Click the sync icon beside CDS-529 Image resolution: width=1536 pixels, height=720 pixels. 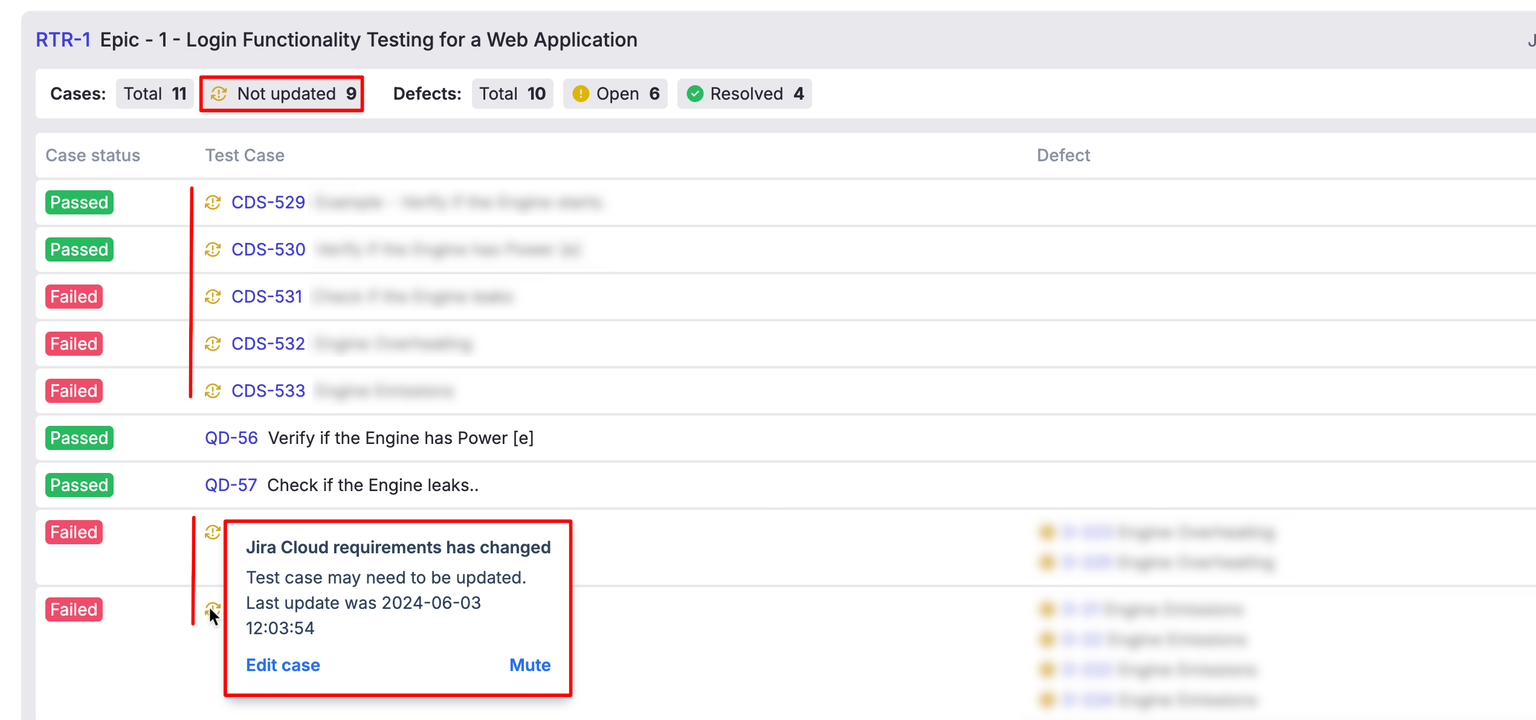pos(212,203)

==

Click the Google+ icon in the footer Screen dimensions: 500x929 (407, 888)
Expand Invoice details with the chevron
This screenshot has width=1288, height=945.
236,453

==

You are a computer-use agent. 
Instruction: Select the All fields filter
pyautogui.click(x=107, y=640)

Set problem:
Print the lines without any change, beginning with the line that contains "You are a computer-use agent." and continuing through the line that contains "pyautogui.click(x=107, y=640)".

Problem solution:
You are a computer-use agent. 
Instruction: Select the All fields filter
pyautogui.click(x=107, y=640)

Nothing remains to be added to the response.